At the ER we got so much information over the next five hours. He had a urinary tract infection but the good news was that he didn’t have Covid, didn’t have pneumonia, didn’t have a second stroke or heart problems. He got a dose of antibiotic in his feeding tube and another ride back to Maple Ridge in the ambulance.

I went home and was settling down to sleep when the nursing home called to say Dennis was on the way back to the ER because his feeding tube had come out. I had heard a popping sound while watching the ER nurse give the antibiotic but I assumed she was familiar with the ports on his feeding tube. I asked her if one of them was the inflation port for the balloon that kept the tube in place in the stomach. She said yes, but didn’t seem concerned. The balloon had broken but the tube didn’t slip out until back at the nursing home when they moved him about.

Dennis got a new tube put in and two more rides in the ambulance. What a night. And, as I said, he is pretty hard to wake up again today, but with reason.

I find it hard to sit and watch him sleep. He is unable to wake up long enough to focus on anything or communicate more than a word at a time. I hope that as the urinary tract infection clears up, he will revive, be himself again and resume therapy.

Our setback matches perfectly with the gray, wet, coldness outside. It’s November.

He has a window. The view is not very impressive.

Progress Report: Week 3 in Rehab

– The trach came out on Saturday!! He had no trouble and the hole is healing up with only a bandaid on it.

– Wednesday and Thursday were good days in PT and OT. He’s tossing bean bags in a basket and sitting up by himself for most of the sessions.

His aim could use some work, but they were all close.

– Swallow test on Monday showed he is still not completely safe from aspirating, but he is coughing less during sessions with E-stim. Had his first taste of ice cream on Friday.

Chocolate.  The electrodes on his neck are stimulating his swallow muscles.

– Alert more and engaging others in conversation. Surprised a couple people with phone calls where he did some of the talking.

He stood in the stand-up machine for almost 10 minutes before his blood pressure tanked.

On Tuesday of week three I got a call from the social services gal assigned to Dennis. She reported that the weekly meeting of all therapists, nurses and doctors had resulted in the decision to move him out, maybe by the end of the week. His progress was too slow to warrant the acute rehab aggressive schedule. He was often too tired or unable to focus for the whole sessions in PT. There were often issues with blood pressure and bowel problems this week as well. I understand what they are dealing with, nevertheless the change from 60 days to “out by the end of the week” was a little alarming.

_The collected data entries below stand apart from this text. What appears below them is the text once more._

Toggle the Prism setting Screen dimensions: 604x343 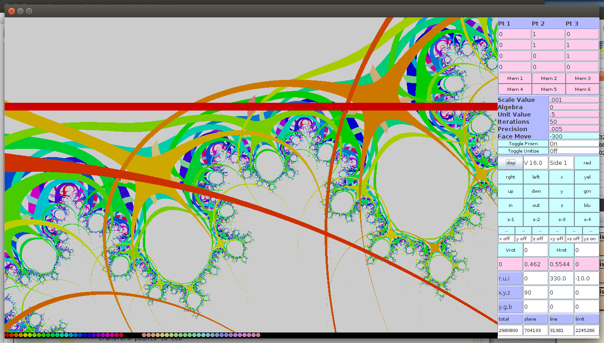(x=523, y=143)
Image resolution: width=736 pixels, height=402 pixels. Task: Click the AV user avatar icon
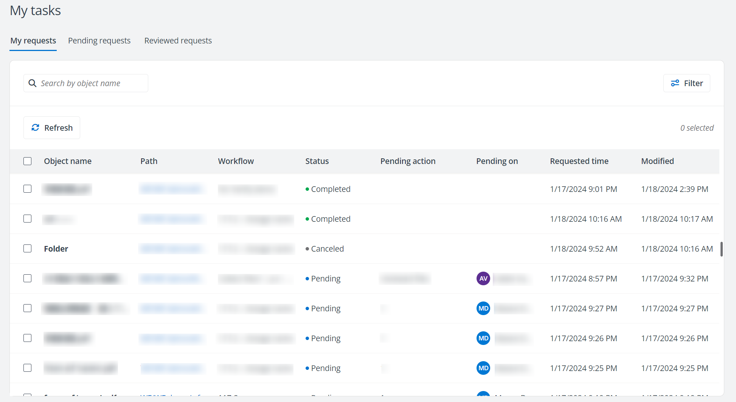click(x=483, y=278)
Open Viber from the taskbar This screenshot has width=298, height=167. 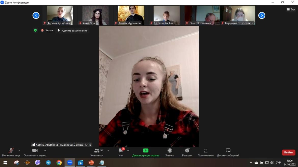pyautogui.click(x=38, y=163)
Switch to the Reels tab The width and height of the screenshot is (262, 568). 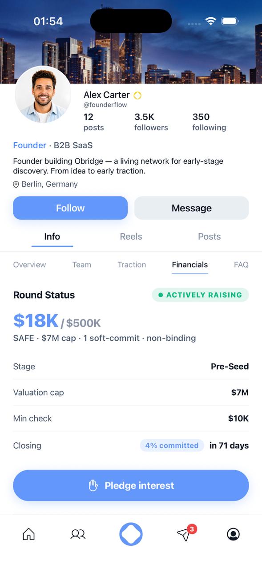coord(131,237)
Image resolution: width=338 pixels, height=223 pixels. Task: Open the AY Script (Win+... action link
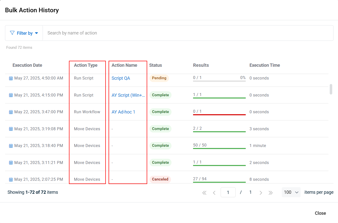pos(128,95)
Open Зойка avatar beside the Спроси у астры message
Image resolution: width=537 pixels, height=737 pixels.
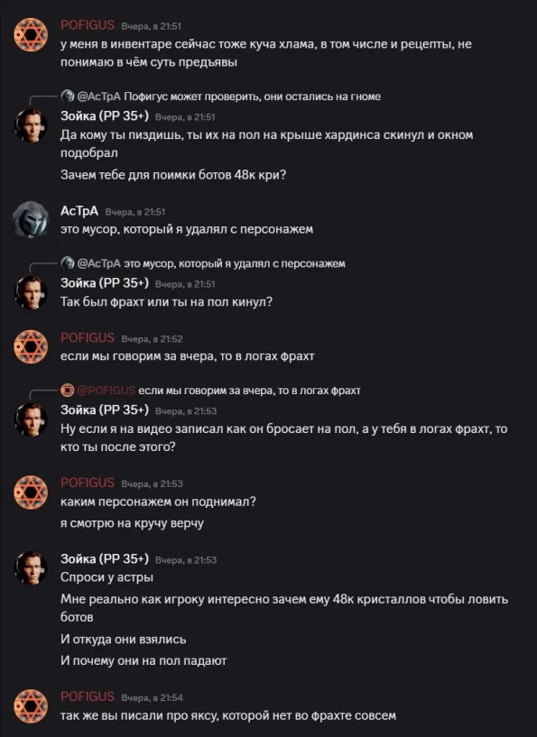pyautogui.click(x=31, y=567)
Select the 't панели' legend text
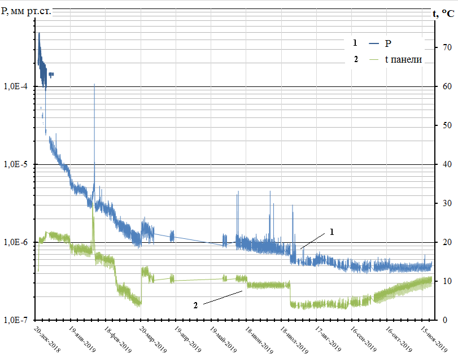The width and height of the screenshot is (458, 358). (403, 59)
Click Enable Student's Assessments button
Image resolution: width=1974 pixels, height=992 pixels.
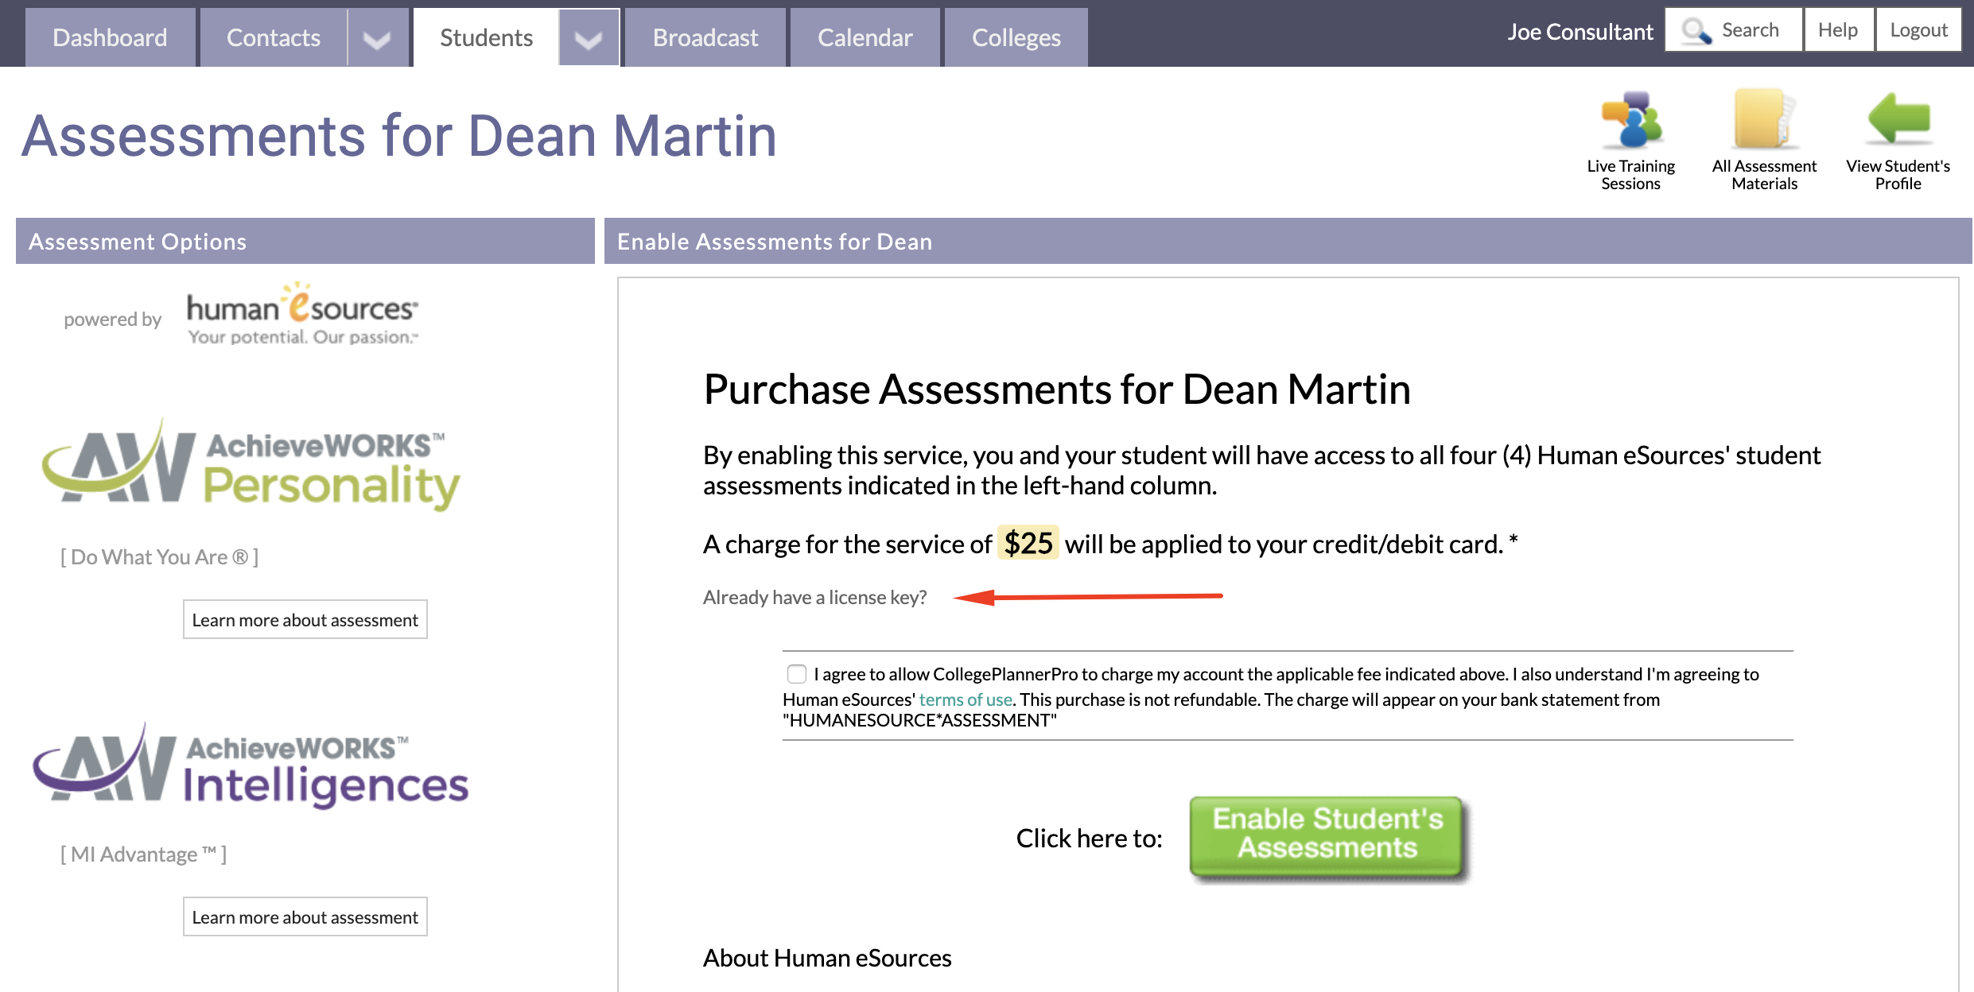1327,836
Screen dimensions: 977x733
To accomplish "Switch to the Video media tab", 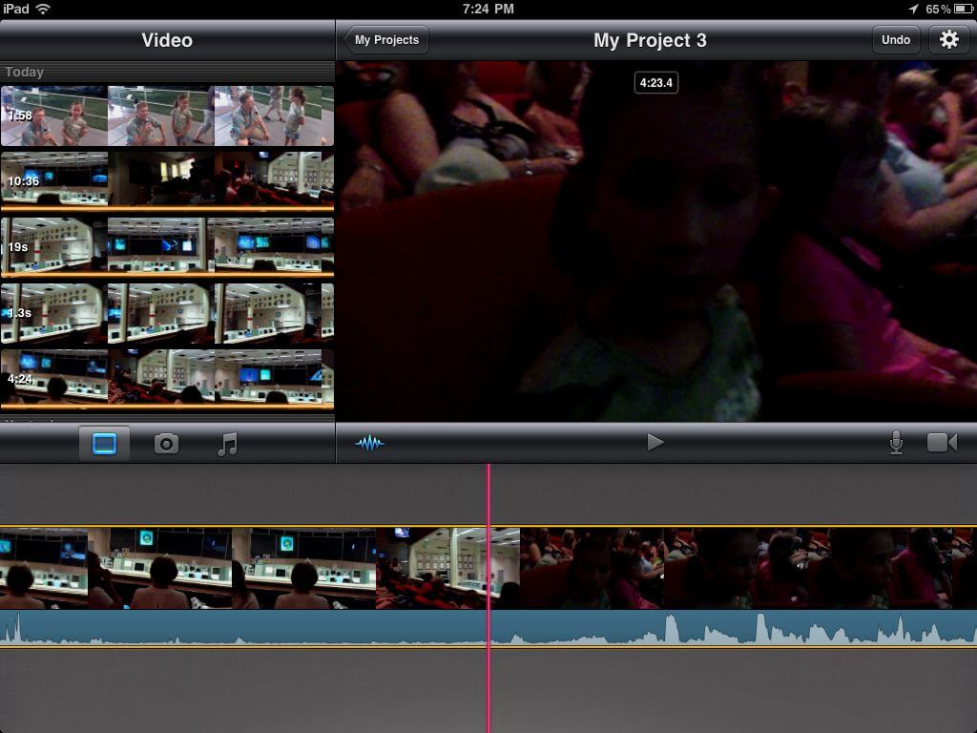I will tap(105, 444).
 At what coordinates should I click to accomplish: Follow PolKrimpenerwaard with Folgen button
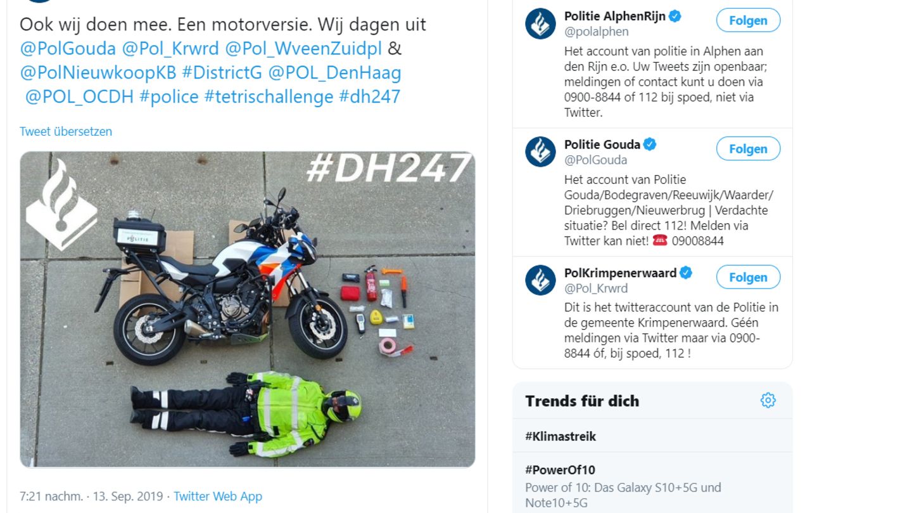coord(748,277)
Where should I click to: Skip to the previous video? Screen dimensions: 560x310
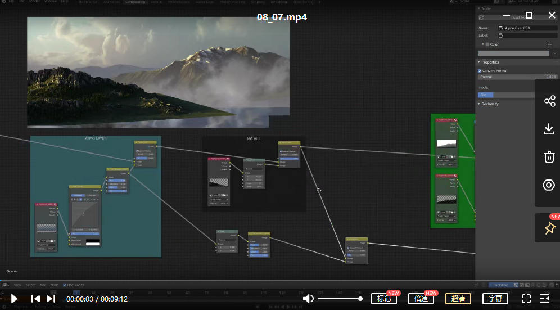click(35, 299)
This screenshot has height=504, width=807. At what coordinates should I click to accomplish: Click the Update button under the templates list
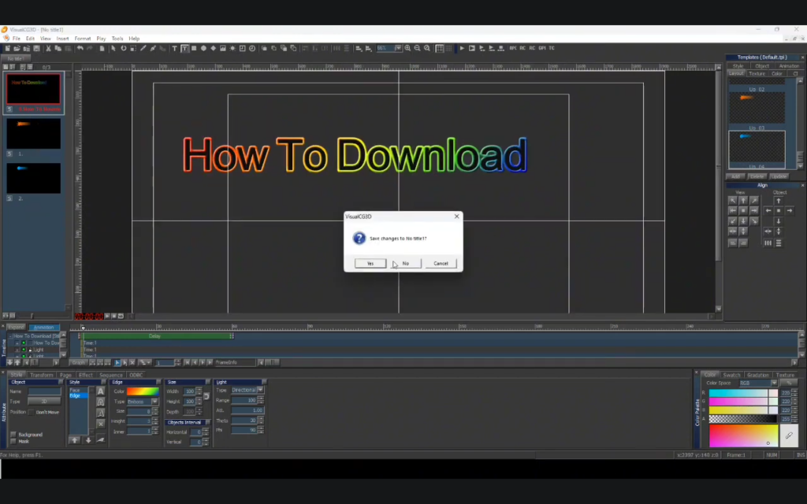pyautogui.click(x=779, y=176)
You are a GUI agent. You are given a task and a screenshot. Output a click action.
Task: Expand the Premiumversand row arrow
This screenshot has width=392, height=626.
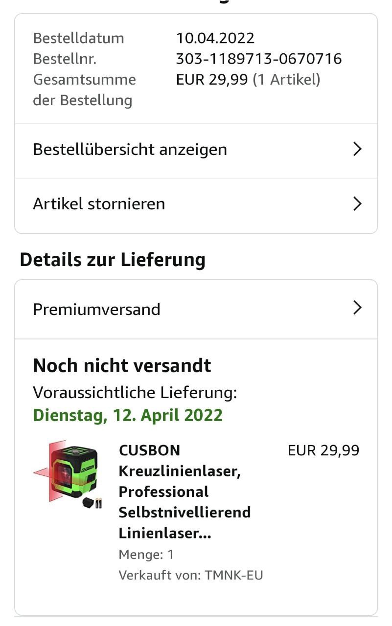(357, 308)
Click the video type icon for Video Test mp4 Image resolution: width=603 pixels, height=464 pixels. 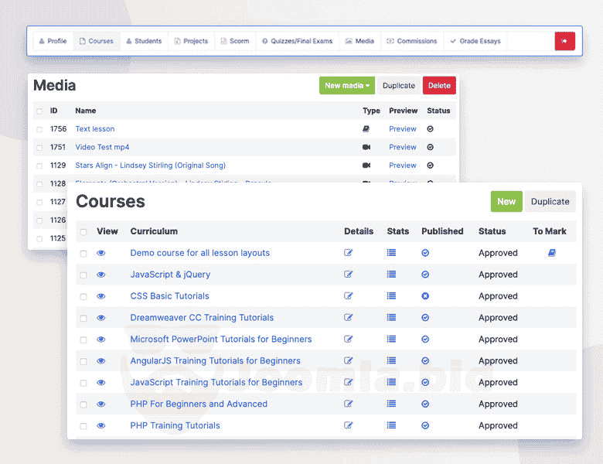[366, 147]
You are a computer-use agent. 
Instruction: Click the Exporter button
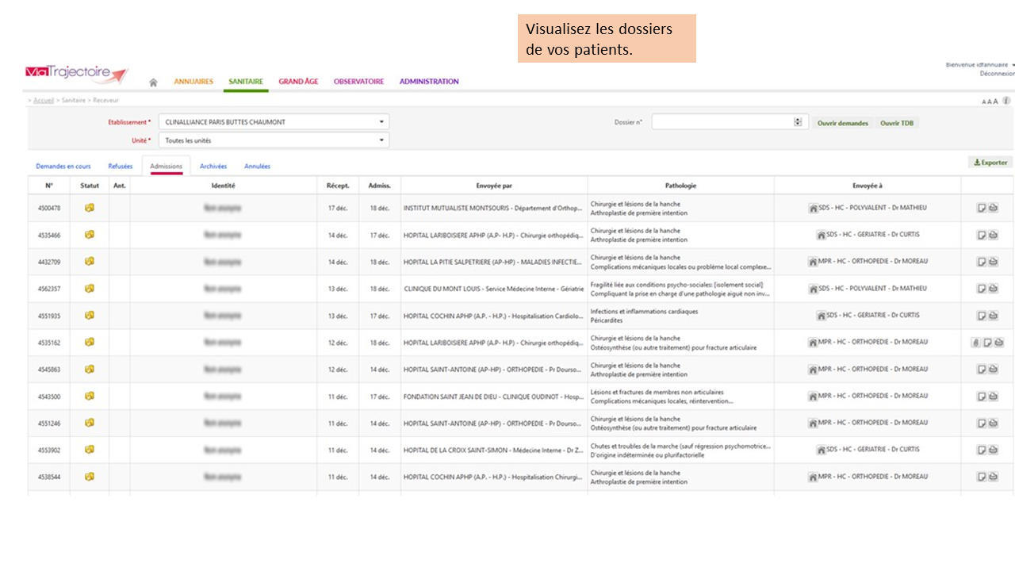click(990, 163)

The next day I went around to our local facilities in Hayward and got his name on their lists. There are three of them and they are all full with long wait lists. But since we could be waiting for years yet, it was still worth it to sign up for something in town.

After social services investigated facilities that would offer the needed therapies within reasonable travel distance, I was given the short list to consider. On Thursday I decided to visit the one rehab/nursing home that had an open bed. It was in Shell Lake, 40 miles from home. True, that would cut my travel time in half on most days but still… it makes me sad to be thinking of this level of care.

The building was acceptable and clean. The staff people who gave me a tour and spent time with me were pleasant and seemed candid about the quality of care given there. I felt it was a possibility, but was a little concerned about their ability to meet the needs of someone who can’t even turn himself in bed.

Back at home I happened on a friend whose mom had been in three different facilities as an Alzheimer’s patient. Shell Lake was the worst of the three. It was back in 2014 and things could have gotten better, but it did cool my already lukewarm enthusiasm a bit more.

I am praying that his progress toward the end of the week will cause the rehab team to reconsider and give him more days at Miller Dwan. It could happen, right?